December 7, 2009


Ham price run-up boosts pork cutout but seen topping soon

 


Fresh ham prices rose sharply this week, providing considerable support for pork carcass values and cash hog prices, but ham prices could hit a seasonal top soon.


The US Department of Agriculture's primal cutout value quote for hams Friday (December 4) afternoon came in at US$72.18 per hundred pounds, up a whopping US$11.29, or 18.5 percent, from a week ago. The latest quote was also up nearly US$14.50 from the year-ago figure.


Historic charts suggest that ham prices are at or near the high for the month and may drop by as much as 15 percent to 20 percent from now through the next two weeks. In the past five years, the USDA's quote for hams at the end of the first full week in December has averaged about US$60.00. By the end of the third week in December, the average price for the five years was at US$48.00, rounded to the nearest dollar. That is a slide of 20 percent.


However, the seasonal drop in ham prices may be tempered by buying interest from international markets, some analysts said. The cheap US dollar has contributed to a rebound in pork exports this autumn. If the export interest for hams remains good, prices may still turn weaker from a reduction in domestic usage but the value might not drop as much as normal, they said.


Since fresh hams make up about 25 percent of the pork carcass by weight, changes in ham prices significantly affect the composite value. A decline of US$10 to US$12 in ham prices could result in a US$2.50 to US$3.00 drop in the pork cutout unless prices of the other cuts rebound to offset the lower ham values.


In recent years, only a small portion of the decline in the carcass value caused by ham has been offset by gains in the other cuts.

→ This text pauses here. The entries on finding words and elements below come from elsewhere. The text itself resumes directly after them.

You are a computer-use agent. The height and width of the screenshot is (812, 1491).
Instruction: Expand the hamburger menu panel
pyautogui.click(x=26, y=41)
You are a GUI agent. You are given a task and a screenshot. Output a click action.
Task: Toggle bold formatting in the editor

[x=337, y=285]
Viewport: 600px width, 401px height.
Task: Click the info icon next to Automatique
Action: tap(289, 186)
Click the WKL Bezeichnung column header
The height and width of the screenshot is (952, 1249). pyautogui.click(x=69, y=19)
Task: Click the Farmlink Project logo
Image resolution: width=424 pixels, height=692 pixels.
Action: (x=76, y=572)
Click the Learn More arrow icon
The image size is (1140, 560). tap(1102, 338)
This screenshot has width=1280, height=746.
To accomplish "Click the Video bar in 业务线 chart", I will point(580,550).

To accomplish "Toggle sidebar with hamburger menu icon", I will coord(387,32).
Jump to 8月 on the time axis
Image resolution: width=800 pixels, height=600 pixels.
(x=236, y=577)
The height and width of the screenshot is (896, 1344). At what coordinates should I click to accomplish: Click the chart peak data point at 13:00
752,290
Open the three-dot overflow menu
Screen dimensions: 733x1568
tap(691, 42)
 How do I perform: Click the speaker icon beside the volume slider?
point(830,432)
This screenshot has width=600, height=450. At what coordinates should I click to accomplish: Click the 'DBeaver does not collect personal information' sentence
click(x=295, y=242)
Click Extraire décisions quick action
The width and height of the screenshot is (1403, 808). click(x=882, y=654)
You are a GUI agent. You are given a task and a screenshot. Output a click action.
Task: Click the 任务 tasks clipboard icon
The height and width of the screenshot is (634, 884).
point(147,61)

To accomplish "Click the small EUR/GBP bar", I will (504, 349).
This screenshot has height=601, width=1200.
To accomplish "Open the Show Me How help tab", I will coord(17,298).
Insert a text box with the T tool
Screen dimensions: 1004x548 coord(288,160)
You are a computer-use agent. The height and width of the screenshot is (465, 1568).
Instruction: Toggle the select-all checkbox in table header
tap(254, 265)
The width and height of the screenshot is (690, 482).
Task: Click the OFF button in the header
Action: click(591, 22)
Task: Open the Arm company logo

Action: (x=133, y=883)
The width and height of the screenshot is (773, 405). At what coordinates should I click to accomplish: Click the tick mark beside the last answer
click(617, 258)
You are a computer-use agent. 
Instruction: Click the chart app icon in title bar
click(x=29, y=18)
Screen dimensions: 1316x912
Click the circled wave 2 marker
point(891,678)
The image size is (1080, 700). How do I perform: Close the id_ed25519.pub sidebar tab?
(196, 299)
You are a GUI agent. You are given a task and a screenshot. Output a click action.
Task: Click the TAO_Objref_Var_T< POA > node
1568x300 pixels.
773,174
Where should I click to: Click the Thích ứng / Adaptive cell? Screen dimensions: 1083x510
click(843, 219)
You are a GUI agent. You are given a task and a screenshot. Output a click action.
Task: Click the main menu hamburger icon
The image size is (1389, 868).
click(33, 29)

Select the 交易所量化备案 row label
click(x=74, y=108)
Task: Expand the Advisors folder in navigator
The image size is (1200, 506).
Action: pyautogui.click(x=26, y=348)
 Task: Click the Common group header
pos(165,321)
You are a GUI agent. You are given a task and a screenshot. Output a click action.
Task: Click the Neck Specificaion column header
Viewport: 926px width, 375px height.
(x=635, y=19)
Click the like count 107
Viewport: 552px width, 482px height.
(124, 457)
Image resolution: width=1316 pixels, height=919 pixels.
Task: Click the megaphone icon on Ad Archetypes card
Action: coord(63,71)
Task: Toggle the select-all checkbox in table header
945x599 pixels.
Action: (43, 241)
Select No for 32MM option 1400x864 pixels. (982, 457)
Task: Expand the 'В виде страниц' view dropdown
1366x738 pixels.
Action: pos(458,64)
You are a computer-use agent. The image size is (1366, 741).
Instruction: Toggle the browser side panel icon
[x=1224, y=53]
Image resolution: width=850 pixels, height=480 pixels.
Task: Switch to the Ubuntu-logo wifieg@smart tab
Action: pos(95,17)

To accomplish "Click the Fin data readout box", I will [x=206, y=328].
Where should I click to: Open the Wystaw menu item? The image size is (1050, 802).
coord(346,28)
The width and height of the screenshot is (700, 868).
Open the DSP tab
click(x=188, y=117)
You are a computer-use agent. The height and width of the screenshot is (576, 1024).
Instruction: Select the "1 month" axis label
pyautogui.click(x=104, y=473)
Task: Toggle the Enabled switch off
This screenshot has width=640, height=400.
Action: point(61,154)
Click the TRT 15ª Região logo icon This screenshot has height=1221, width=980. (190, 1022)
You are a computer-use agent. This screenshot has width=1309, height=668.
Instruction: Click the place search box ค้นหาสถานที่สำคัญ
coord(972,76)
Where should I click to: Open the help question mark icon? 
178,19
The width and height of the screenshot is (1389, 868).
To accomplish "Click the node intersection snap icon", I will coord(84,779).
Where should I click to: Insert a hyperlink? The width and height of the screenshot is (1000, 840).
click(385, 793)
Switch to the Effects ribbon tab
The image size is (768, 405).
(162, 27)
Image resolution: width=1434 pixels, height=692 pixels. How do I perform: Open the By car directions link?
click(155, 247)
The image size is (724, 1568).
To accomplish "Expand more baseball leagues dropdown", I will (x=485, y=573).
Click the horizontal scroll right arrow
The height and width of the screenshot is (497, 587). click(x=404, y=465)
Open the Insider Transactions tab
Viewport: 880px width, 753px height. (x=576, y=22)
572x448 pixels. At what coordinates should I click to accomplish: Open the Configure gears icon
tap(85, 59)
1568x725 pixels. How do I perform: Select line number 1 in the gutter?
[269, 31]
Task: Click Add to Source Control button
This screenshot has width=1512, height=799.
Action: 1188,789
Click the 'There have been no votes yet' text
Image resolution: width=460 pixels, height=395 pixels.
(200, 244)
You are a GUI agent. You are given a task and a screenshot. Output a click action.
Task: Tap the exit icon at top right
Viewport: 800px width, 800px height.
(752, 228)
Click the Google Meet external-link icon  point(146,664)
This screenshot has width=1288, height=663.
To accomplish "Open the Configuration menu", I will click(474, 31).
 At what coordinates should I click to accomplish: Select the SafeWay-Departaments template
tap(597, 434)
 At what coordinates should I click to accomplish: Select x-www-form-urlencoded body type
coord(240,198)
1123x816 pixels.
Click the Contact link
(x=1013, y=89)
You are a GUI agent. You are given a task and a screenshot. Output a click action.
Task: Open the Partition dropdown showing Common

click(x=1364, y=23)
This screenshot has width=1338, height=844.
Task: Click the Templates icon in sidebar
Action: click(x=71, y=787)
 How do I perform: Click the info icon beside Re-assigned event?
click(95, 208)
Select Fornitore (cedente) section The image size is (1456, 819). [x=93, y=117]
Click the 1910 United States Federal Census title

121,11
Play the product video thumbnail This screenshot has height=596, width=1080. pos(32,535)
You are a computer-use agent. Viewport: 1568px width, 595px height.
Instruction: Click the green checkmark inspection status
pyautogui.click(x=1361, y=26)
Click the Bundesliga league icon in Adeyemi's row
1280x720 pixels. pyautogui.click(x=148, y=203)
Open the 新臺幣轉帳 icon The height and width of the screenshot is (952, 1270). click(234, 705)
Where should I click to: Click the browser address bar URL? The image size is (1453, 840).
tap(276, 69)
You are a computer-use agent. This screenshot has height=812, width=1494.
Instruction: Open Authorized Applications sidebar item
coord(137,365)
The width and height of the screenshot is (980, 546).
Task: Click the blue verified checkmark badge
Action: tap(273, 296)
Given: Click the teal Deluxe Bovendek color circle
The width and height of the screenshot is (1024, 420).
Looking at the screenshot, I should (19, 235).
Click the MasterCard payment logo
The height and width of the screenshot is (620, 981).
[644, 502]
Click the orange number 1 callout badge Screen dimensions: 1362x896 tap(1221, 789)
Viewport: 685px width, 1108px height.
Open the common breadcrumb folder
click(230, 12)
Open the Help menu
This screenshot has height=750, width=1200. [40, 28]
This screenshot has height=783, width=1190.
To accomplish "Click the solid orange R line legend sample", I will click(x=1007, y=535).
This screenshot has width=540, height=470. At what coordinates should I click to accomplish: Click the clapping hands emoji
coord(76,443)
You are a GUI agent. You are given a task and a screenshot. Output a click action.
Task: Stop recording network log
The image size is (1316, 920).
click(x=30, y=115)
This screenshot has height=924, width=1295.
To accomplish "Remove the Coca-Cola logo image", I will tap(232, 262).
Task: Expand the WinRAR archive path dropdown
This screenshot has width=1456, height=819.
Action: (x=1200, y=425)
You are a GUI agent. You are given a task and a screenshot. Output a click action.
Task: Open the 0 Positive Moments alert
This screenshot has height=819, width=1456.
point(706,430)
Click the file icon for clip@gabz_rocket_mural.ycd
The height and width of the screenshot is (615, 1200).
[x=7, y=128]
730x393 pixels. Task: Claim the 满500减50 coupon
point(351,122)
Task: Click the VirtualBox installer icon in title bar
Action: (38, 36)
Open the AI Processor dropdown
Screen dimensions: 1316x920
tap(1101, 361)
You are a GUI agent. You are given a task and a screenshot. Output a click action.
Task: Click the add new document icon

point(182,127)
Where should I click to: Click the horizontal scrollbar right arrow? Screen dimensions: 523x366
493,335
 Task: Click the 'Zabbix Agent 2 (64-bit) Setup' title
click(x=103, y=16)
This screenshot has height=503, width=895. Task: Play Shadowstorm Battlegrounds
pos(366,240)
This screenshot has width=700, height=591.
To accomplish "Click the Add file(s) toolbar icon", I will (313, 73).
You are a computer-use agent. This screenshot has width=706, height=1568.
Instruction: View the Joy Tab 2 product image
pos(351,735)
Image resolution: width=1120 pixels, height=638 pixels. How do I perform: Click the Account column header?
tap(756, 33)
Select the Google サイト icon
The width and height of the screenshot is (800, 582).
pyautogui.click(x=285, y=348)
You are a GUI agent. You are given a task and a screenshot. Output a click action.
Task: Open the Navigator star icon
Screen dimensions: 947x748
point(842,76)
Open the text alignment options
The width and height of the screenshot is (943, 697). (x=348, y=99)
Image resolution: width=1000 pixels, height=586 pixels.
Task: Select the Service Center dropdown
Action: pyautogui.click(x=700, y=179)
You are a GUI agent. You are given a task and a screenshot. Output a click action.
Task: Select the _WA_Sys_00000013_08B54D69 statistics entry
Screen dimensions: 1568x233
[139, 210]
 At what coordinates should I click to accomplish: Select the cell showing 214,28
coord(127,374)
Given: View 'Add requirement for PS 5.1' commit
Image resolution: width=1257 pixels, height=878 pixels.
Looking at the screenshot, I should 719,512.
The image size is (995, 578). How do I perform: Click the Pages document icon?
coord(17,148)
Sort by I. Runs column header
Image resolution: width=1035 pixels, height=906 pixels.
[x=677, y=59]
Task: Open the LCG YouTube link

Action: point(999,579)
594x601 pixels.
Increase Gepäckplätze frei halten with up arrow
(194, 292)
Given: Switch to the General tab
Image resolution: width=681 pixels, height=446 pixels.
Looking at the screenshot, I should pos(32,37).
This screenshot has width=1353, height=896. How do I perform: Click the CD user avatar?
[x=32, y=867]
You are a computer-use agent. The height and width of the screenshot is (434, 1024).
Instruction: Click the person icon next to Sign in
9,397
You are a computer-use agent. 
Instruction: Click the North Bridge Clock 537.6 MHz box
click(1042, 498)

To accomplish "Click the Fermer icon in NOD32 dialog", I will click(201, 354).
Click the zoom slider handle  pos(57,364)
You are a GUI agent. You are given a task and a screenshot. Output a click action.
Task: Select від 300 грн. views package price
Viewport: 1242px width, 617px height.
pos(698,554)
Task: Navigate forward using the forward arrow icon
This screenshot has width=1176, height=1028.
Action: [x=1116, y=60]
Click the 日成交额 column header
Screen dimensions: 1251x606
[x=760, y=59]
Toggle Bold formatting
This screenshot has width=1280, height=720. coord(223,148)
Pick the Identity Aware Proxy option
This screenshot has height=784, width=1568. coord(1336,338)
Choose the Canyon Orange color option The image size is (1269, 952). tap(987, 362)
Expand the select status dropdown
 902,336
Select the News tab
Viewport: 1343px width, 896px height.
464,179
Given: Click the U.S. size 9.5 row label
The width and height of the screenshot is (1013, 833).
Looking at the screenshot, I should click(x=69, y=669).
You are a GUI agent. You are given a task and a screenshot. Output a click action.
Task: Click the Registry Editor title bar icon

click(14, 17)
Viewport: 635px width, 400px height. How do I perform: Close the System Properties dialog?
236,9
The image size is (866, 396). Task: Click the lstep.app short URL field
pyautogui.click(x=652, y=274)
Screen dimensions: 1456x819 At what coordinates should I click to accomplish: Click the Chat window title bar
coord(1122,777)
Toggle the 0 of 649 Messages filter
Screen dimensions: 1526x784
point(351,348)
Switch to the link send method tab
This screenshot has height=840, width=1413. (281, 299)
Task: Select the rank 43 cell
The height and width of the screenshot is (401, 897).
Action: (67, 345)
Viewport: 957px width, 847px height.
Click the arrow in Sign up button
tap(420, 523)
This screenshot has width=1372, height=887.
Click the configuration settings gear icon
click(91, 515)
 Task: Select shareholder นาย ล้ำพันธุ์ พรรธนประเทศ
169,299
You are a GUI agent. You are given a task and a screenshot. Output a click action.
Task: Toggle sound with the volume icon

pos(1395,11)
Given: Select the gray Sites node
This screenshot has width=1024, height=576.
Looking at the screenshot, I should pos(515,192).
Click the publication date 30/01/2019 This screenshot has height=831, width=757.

The cutout has fallen an average of US$2.62 during the same two-week period in December, according to USDA data.


The cash hog market may soften by the middle to last half of next week as well, predicted a veteran livestock dealer in the western Corn Belt. "Most years you can count on the cash [hog] market hitting a wall by the end of the second week [in December]," he said.


Some brokers and analysts predict that, with domestic and Canadian hog supplies expected to be smaller into 2010, there may be better speculative interest from processors in owning frozen bone-in hams and ham muscles for use at Easter and next fall. That could put a higher floor under fresh ham prices than what occurred most of this year, they said.


In addition, if ham sales to international customers remain relatively strong and absorb more of the production, packers may be more aggressive buyers of hogs, which could keep the market from making its usual mid-December dip.
  

Last week's cattle slaughter was estimated at 638,000 head, compared with 530,000 a week ago and 619,000 a year ago. Year-to-date cattle slaughter is down 3.9 percent from a year ago.


The week's hog slaughter estimate was 2.267 million head, compared with 2.047 million a week ago and 2.368 million a year ago. For the year, hog slaughter is off 2.8 percent.
  

The USDA estimated total beef, pork and lamb production for the week at 962.1 million pounds. Last week's holiday-reduced output was 832.2 million pounds, and the year-ago figure was 973.7 million pounds. Year-to-date combined meat output is down 2.5 percent.


Broiler/fryer slaughter for the week was estimated at 160.866 million head, compared with 121.430 million a week ago and 160.358 million a year ago.